Plaintiffs' Submissions
[24] In summary, the contentions of the
plaintiffs resisting the defendant's application are narrated below.
[25] Citing the decision of the House of
Lords in Three Rivers District Council And Others v. Bank of England (No 3)
[2003] 3 All ER 1, the plaintiffs are not disputing that the first ingredient
of the tort of misfeasance in public office is that a defendant must be a
public officer. The second ingredient is the exercise of power by a public
officer. The third ingredient concerns the state of mind of the defendant. This
is divided into two. First there is targeted malice by a public officer. Second
is where the public officer acts knowing he has no power to act and the act
will probably injure the plaintiff. These ingredients according to the
plaintiffs are not cast in stone. Hence, the plaintiffs argued that the law for
the tort of misfeasance in public office is still developing.

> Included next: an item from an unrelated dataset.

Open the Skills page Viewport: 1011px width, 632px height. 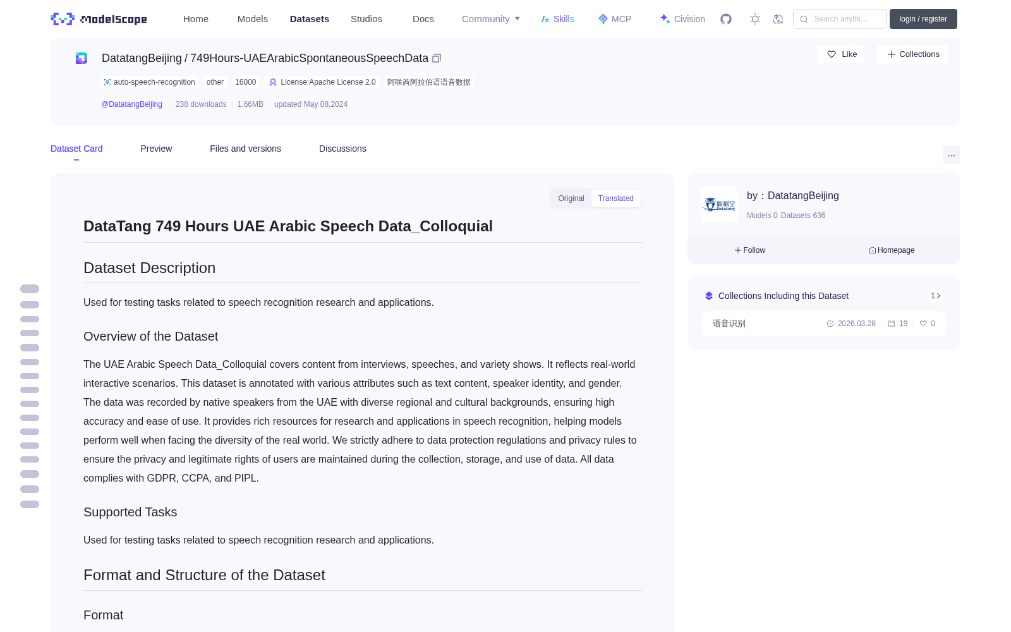pos(557,19)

[26] The plaintiffs also cited the Court
of Appeal's case of LBCN
Development Sdn Bhd & Anor v. Pengarah Tanah dan Galian Selangor & Ors
[2014] 3 CLJ 970 for this tort which essentially reaffirmed the
principles of Three Rivers.
[27] The plaintiffs further contended the
matters for them to prove for this tort of misfeasance in public office are as
follows:
(a) That the defendant is in public office;
(b) That there is a deliberate and dishonest
wrongful abuse of the power by the defendant given to him in his capacity in
the public office;
(c) That such deliberate and dishonest wrongful
abuse of the power was made with bad intention (malice), and in any event,
whether the element of malice is even relevant in the context of the
plaintiffs' pleaded causes of action and
(d) That the plaintiffs or a person in the
plaintiffs' class suffered or would in all likelihood suffer from such
deliberate and dishonest wrongful abuse of power by the defendant.

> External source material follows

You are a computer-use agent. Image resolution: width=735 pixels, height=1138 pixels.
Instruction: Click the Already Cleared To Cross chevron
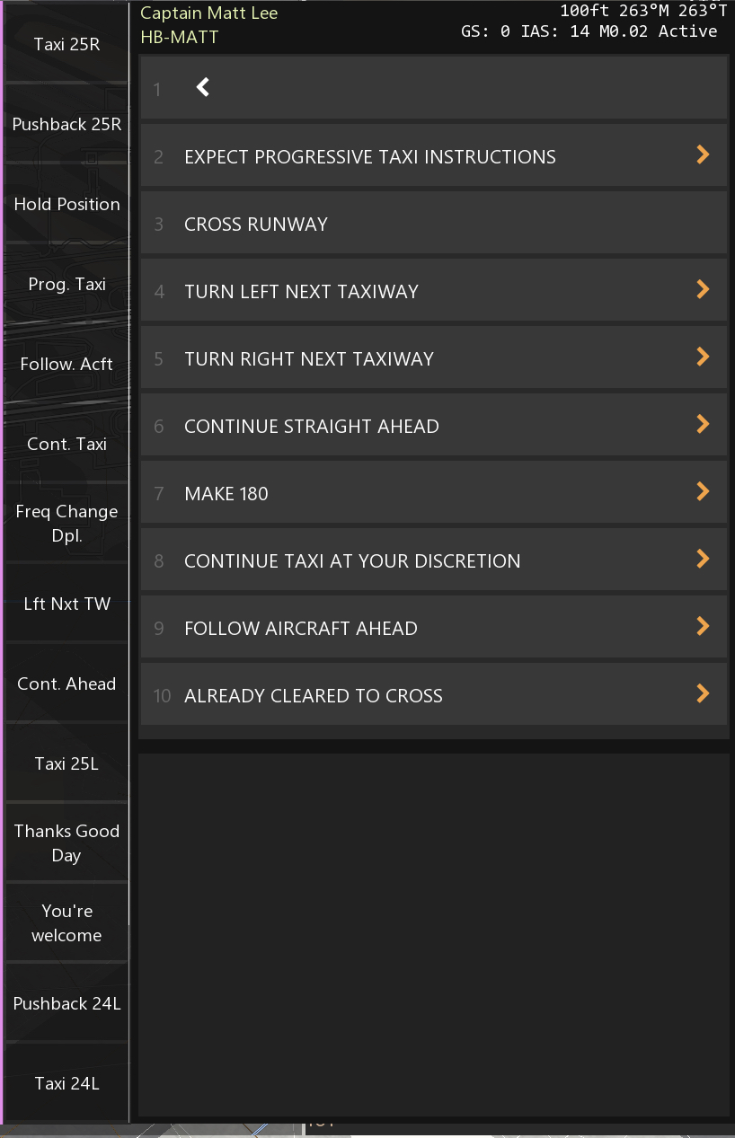coord(704,694)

[28] For the first ingredient, to prove
the defendant is in public office the plaintiffs referred to the affidavit of
the defendant to support the application for striking-out. The plaintiffs
argued in this affidavit it can be seen that the defendant had contradicted
himself. On one hand, he had said he is not a member of the public service or a
public officer but on the other, he did indicate that the plaintiffs are trying
to oust him from public office.
[29] In this regard, the plaintiffs
contended that one fundamental principle on striking out is that it cannot be
based on a minute examination of the documents. Further, when there is a point
of law that requires serious discussion, objection should be taken on the
pleadings and the point set down for argument under O. 33 r. 3 of the RC. The
contradiction involves a question of law as to whether the defendant holds
public office and therefore is a public officer. Since there is contradiction,
this should be decided in a full trial as it cannot be decided by a minute
examination of the defendant's affidavit.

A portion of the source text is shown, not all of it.